Rz. 31
Die gerichtliche Überprüfung einer Ermessensentscheidung führt i. d. R. zu einer Kassation nach § 100 Abs. 1 FGO oder zu einem Bescheidungsurteil nach § 101 S. 2 FGO. Grundsätzlich kommen weder ein Abänderungsurteil nach § 100 Abs. 2 FGO noch ein Verpflichtungsurteil nach § 101 S. 1 FGO in Betracht.
2.2.5.1 Anfechtungsklage: Kassation
Rz. 32
Kommt das Gericht bei einer Anfechtungsklage zu der Auffassung, dass die gesetzlichen Tatbestandsvoraussetzungen für einen behördlichen Eingriffsakt aufgrund einer Ermessensentscheidung nicht vorliegen, hebt es den angefochtenen Verwaltungsakt gem. § 100 Abs. 1 FGO auf. Stellt das Gericht lediglich einen Ermessensfehler fest, hebt es den Verwaltungsakt ebenfalls auf. Handelt es sich um einen Geldverwaltungsakt, kann das Gericht nicht nach § 100 Abs. 2 FGO einen anderen, seiner Meinung nach angemessenen Betrag festsetzen. Denn dann würde es anstelle der Verwaltung eigenes Ermessen ausüben und nach Zweckmäßigkeitsgesichtspunkten einen von mehreren in Betracht kommenden Beträgen festlegen. Das Gericht ist aber auf eine Rechtmäßigkeitskontrolle beschränkt. Eine Ermessensreduzierung auf Null dahin gehend, dass nur ein einziger Betrag als rechtmäßig infrage kommt, ist kaum denkbar.
Rz. 33
In den Urteilsgründen muss das Gericht ausführen, welcher Art der Ermessensfehler ist. Liegt der Fehler darin, dass die Behörde sich überhaupt zu einer Ermessensentscheidung entschlossen hat (Entschließungsermessen), kommt bei unverändertem Sachverhalt eine neue Ermessensentscheidung der Behörde nach dem Urteil nicht in Betracht. Anderenfalls kann die Behörde unter Vermeidung des gerügten Ermessensfehlers eine neue, allerdings dann auch erneut anfechtbare Ermessensentscheidung erlassen.
2.2.5.2 Verpflichtungsklage: Bescheidungsurteil
Rz. 34
Kommt das Gericht bei einer Verpflichtungsklage zu der Auffassung, dass die gesetzlichen Tatbestandsvoraussetzungen für den Erlass eines Verwaltungsakts aufgrund einer Ermessensentscheidung nicht vorliegen, weist es die Klage auf Verpflichtung zum Erlass des begehrten Verwaltungsakts ab.
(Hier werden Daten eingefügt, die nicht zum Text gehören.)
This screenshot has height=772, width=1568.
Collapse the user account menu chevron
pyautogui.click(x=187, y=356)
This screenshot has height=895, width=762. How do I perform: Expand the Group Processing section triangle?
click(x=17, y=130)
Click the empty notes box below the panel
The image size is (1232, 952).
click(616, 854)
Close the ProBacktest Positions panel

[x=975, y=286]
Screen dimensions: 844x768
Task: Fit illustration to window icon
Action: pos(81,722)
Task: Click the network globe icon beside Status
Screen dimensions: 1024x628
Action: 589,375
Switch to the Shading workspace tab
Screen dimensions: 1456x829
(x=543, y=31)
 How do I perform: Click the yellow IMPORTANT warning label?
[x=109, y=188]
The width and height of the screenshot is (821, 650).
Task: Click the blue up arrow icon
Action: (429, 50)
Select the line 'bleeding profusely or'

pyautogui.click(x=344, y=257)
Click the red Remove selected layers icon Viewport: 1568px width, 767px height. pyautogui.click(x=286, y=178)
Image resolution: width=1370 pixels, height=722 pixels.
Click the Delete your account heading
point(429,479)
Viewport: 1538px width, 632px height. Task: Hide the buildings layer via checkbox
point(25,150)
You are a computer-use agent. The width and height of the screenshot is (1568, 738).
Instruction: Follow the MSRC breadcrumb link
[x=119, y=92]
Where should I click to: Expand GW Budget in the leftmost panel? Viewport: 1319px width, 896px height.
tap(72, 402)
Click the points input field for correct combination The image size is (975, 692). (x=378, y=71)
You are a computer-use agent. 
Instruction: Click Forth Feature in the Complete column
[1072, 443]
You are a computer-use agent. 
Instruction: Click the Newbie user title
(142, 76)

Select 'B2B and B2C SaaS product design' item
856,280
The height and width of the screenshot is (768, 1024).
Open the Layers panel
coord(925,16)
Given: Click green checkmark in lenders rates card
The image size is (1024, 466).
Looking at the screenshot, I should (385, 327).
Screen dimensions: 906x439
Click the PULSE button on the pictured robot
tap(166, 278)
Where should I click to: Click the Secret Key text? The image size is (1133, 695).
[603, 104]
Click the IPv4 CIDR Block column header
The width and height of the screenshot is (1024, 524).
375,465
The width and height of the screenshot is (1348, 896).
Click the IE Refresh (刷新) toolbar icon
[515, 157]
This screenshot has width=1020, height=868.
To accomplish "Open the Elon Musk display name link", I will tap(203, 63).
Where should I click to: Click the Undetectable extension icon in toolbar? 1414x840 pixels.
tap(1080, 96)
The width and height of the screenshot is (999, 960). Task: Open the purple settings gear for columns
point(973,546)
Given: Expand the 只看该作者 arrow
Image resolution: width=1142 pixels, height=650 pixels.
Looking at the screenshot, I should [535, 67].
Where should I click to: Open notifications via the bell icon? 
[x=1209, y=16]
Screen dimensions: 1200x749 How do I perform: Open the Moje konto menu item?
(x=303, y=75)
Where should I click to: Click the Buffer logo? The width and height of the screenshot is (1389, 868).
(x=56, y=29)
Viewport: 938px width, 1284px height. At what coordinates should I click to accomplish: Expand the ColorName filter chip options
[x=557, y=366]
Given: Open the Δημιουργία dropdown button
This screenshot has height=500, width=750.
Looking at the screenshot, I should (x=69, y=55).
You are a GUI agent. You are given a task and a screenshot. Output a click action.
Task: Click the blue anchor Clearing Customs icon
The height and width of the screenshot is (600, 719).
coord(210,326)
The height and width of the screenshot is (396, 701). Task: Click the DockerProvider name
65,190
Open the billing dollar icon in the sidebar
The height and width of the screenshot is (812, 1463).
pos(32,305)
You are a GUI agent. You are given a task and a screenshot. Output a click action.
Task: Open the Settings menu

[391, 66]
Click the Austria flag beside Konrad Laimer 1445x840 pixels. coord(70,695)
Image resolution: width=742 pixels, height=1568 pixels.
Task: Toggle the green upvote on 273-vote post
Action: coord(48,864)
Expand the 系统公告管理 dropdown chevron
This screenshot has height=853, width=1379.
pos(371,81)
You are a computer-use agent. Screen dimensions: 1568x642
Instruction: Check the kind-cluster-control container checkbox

Stellt das Gericht lediglich einen Ermessensfehler fest, hebt es regelmäßig den ablehnenden Verwaltungsakt nur auf, ohne nach § 101 S. 1 FGO die Behörde zum Erlass des begehrten Verwaltungsakts zu verurteilen. Denn die Ausübung fehlerfreien Ermessens ist allein Sache der Behörde. Da vom Gericht nicht entschieden werden kann, welche der bei fehlerfreier Ermessensausübung möglichen verschiedenen rechtmäßigen Rechtsfolgen die zweckmäßigste zu sein scheint, ist die Sache insoweit nicht spruchreif. Es kommt nur ein Bescheidungsurteil in Betracht. Das Gericht verurteilt daher die Behörde gem. § 101 S. 2 FGO dazu, den Kläger unter Beachtung der Rechtsauffassung des Gerichts (unter Vermeidung des Ermessensfehlers) neu zu bescheiden. Voraussetzung dafür ist jedoch, dass das Gericht einen Ermessensfehler festgestellt und nicht nur für möglich gehalten hat.
Rz. 35
Lediglich bei Ermessensreduzierung auf Null kommt ein Verpflichtungsurteil in Betracht.
Rz. 36
Hat der Kläger ein Verpflichtungsurteil beantragt, kann das Gericht aber wegen fehlender Spruchreife nur ein Bescheidungsurteil erlassen, ist die Klage im Übrigen abzuweisen und der Kläger hat grundsätzlich die Hälfte der Kosten zu tragen, weil er teilweise unterlegen ist. Da eine Ermessensreduzierung auf Null die Ausnahme ist, empfiehlt es sich, immer wenn eine Ermessensentscheidung der Behörde begehrt wird, lediglich einen Bescheidungsantrag anstelle eines Verpflichtungsantrags zu stellen, um das Kostenrisiko zu minimieren.